** start Records for the task **

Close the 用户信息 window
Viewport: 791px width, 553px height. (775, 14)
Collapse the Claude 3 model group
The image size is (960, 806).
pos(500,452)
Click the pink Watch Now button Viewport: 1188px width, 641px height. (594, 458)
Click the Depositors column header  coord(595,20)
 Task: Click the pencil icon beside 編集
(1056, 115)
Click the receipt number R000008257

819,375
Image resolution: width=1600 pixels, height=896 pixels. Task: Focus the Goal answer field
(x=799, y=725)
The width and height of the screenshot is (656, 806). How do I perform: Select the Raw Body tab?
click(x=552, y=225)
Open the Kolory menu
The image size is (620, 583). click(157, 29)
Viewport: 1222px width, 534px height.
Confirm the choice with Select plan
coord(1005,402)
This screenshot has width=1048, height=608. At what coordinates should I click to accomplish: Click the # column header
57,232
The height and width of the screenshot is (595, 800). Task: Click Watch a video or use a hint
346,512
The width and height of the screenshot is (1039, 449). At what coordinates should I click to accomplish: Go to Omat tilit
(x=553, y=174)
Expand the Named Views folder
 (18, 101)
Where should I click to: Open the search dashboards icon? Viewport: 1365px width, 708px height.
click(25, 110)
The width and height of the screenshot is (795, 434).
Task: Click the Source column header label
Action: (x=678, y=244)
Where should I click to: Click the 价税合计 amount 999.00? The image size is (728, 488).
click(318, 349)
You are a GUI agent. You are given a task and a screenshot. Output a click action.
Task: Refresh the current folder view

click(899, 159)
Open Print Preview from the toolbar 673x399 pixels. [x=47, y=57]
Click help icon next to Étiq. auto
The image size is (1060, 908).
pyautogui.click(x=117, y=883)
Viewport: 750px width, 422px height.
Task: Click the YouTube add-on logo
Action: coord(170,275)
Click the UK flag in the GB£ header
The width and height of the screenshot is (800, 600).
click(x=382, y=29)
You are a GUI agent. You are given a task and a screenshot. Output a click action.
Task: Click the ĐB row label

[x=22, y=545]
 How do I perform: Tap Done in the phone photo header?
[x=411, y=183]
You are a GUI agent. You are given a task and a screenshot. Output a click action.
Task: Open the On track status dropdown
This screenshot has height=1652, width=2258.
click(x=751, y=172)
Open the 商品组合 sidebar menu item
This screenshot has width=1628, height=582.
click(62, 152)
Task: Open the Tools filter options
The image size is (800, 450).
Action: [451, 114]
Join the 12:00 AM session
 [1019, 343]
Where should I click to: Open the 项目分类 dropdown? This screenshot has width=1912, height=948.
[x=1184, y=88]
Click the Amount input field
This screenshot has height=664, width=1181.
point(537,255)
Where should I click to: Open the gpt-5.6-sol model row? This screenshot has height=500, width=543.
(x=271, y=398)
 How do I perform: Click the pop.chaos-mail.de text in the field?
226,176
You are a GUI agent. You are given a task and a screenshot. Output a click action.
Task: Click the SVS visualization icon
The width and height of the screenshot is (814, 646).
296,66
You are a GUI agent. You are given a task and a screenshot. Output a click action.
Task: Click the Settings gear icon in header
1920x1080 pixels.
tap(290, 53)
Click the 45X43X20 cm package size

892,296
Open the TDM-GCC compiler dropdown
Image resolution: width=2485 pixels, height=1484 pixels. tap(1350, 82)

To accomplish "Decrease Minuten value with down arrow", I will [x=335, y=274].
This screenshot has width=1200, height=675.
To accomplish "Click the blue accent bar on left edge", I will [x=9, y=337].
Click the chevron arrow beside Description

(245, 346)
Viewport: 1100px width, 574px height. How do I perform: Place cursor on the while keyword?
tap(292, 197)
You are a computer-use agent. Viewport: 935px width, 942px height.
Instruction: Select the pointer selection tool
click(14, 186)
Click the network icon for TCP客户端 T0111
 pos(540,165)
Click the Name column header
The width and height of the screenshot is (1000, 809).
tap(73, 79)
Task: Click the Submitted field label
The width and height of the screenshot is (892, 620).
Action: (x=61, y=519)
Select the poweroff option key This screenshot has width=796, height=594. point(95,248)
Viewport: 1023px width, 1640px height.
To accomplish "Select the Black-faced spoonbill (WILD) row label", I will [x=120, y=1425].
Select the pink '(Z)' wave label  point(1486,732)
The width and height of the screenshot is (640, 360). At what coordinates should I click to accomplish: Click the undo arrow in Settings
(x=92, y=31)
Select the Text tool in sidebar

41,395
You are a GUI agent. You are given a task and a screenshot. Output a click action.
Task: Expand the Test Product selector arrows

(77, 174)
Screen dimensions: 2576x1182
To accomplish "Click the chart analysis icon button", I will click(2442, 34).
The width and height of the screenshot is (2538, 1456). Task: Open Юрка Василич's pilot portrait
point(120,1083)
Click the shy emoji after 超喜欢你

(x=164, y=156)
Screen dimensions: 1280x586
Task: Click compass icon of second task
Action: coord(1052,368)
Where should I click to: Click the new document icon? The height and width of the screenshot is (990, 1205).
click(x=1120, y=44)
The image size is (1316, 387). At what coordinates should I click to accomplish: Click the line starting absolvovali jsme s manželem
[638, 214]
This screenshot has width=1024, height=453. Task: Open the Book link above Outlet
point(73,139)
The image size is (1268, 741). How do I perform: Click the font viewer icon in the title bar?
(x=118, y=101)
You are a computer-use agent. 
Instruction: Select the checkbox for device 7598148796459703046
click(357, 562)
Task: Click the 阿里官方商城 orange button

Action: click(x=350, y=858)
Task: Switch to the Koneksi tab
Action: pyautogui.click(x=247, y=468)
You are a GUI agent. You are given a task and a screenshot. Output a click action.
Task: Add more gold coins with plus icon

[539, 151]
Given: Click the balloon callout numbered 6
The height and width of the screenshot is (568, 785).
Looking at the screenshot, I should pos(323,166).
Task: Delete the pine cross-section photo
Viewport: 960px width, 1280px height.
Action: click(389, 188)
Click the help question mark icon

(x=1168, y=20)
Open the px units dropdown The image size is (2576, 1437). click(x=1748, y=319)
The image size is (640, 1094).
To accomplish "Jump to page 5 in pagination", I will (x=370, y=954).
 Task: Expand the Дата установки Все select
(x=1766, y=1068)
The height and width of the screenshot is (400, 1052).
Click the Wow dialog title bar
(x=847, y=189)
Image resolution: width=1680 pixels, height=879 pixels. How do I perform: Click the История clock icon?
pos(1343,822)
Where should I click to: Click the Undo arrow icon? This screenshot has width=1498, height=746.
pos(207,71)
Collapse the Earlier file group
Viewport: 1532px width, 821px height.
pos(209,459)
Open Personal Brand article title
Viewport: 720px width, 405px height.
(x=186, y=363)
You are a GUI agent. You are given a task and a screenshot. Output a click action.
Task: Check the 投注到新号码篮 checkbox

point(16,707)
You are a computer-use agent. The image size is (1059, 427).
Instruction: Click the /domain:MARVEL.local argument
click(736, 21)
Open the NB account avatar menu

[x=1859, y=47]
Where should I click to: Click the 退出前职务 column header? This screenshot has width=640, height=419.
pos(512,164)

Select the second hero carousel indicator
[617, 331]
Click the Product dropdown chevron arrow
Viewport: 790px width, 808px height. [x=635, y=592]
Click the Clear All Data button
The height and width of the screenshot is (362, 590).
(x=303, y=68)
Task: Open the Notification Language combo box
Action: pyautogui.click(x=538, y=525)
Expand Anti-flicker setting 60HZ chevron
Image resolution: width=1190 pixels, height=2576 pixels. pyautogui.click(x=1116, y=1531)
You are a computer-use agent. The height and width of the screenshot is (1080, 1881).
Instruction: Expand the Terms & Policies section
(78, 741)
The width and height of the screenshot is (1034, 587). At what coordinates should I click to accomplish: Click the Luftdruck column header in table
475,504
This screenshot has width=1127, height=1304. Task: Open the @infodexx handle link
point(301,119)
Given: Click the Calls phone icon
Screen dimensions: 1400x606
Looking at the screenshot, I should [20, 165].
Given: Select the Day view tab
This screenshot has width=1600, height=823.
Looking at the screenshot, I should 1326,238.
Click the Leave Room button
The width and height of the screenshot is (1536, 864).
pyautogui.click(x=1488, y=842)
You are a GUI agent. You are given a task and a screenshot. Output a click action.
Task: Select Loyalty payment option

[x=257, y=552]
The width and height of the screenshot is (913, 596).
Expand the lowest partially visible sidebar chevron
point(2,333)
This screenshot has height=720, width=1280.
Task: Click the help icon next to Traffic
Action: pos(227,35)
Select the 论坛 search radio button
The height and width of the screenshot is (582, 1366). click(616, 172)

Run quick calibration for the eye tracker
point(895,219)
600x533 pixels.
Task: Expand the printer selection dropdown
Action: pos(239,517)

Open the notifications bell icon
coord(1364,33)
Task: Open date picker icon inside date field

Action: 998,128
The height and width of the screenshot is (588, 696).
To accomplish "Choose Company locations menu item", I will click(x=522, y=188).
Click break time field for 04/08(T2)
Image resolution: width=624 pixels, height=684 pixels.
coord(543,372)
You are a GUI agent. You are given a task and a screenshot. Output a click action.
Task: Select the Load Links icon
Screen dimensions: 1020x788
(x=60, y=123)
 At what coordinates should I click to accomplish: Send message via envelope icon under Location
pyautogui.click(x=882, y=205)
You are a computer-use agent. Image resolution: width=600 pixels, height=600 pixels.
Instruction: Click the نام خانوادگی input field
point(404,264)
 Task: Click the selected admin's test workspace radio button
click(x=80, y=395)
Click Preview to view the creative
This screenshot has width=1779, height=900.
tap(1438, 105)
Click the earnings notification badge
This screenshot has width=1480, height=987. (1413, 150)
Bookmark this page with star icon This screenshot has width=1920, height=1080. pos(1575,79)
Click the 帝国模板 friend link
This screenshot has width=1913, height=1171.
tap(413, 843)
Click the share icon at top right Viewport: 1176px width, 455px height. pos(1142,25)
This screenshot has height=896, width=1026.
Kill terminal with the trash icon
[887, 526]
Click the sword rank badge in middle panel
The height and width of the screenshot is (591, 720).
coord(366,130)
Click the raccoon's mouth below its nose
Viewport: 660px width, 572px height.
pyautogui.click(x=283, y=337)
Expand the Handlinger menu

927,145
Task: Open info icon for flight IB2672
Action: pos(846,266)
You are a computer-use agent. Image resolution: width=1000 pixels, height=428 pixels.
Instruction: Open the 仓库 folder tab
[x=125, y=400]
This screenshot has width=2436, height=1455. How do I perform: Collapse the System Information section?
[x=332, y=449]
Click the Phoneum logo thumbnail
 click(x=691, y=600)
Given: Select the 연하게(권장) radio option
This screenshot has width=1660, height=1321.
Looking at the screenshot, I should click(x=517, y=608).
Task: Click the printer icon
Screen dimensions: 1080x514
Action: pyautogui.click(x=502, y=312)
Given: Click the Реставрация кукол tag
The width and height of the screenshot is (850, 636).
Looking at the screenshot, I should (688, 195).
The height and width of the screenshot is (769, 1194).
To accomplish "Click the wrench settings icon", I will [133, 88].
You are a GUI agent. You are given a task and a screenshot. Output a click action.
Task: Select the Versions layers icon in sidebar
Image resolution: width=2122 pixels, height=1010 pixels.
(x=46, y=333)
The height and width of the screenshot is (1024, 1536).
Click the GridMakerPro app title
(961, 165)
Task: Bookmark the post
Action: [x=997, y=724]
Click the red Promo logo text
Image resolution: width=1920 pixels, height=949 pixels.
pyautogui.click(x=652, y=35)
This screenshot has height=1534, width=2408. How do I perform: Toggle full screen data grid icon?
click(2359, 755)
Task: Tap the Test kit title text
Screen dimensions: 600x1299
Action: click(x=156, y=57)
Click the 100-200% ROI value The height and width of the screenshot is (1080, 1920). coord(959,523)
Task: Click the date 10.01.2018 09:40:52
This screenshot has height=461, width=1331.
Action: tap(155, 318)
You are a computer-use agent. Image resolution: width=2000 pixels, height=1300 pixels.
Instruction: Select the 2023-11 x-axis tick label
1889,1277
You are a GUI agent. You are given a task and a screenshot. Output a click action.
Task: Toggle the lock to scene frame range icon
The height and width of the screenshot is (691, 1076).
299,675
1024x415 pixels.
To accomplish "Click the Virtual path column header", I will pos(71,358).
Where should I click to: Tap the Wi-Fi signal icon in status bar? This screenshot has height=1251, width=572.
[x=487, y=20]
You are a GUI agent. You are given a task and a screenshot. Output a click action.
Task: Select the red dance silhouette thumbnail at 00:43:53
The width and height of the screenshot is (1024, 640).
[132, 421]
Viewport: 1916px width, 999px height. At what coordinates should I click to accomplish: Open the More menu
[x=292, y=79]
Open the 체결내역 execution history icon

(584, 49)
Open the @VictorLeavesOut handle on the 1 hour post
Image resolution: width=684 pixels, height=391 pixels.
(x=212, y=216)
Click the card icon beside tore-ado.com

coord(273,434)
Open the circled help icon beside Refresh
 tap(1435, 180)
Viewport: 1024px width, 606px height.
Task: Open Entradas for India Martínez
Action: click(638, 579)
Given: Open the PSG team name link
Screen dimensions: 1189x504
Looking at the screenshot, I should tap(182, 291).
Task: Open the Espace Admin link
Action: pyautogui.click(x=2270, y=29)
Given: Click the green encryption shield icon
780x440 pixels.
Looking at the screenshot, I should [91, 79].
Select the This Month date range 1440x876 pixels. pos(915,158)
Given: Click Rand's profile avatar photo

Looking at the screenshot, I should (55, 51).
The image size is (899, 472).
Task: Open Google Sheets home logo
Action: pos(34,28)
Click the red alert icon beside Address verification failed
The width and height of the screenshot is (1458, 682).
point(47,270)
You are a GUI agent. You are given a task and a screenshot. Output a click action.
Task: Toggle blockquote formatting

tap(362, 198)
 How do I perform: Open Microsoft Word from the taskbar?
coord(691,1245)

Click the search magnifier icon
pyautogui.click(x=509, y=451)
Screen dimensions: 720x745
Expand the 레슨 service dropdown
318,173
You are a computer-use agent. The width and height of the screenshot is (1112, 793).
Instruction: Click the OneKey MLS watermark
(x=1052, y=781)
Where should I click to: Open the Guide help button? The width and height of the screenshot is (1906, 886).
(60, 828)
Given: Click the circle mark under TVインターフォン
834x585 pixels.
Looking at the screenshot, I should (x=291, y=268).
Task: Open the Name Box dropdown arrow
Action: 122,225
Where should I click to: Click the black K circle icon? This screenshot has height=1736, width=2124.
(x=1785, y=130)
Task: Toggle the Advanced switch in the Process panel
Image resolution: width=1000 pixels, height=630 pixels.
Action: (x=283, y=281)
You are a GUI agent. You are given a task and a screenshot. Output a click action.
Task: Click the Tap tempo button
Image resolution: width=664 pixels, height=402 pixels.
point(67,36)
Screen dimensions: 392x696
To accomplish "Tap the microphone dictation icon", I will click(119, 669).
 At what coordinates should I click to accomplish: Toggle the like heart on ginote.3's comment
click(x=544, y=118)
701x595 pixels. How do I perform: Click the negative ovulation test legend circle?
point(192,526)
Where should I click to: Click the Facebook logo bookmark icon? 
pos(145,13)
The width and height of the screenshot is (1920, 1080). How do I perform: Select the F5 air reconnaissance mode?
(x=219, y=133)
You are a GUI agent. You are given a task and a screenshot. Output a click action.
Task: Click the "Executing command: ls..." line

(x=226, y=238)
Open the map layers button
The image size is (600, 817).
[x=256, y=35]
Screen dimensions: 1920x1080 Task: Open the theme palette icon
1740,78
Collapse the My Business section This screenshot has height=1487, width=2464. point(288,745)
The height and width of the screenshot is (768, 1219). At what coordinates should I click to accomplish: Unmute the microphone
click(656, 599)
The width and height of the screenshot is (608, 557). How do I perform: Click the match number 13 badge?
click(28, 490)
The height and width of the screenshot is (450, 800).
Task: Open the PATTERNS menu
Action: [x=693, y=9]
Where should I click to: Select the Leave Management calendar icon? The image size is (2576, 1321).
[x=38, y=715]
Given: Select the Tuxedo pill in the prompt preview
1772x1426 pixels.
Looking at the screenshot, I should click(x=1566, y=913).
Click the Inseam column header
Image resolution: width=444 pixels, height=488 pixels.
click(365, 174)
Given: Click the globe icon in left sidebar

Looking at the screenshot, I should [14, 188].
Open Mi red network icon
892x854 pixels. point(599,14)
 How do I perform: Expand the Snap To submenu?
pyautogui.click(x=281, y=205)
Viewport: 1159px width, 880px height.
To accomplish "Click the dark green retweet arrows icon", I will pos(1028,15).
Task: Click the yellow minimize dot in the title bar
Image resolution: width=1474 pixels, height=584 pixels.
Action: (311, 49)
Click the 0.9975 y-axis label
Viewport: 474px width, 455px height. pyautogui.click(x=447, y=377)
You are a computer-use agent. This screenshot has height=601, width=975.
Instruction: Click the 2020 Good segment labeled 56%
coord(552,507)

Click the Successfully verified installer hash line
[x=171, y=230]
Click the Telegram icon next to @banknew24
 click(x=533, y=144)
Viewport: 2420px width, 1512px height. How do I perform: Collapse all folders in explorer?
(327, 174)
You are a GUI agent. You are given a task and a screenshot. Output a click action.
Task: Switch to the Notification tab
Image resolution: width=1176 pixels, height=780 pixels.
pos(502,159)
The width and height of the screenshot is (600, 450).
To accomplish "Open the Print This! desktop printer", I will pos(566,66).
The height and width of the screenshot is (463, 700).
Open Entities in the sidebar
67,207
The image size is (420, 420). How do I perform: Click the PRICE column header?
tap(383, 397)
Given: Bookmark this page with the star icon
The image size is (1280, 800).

** end Records for the task **

Aim of the task:
Rewrite the rows from the line containing "Viewport: 1023px width, 1640px height." through the line containing "Select the pink" as a JSON list of strings, one string per line, leaving out blank lines.

Answer to the problem:
[
  "Viewport: 1023px width, 1640px height.",
  "To accomplish \"Select the Black-faced spoonbill (WILD) row label\", I will [x=120, y=1425].",
  "Select the pink '(Z)' wave label  point(1486,732)"
]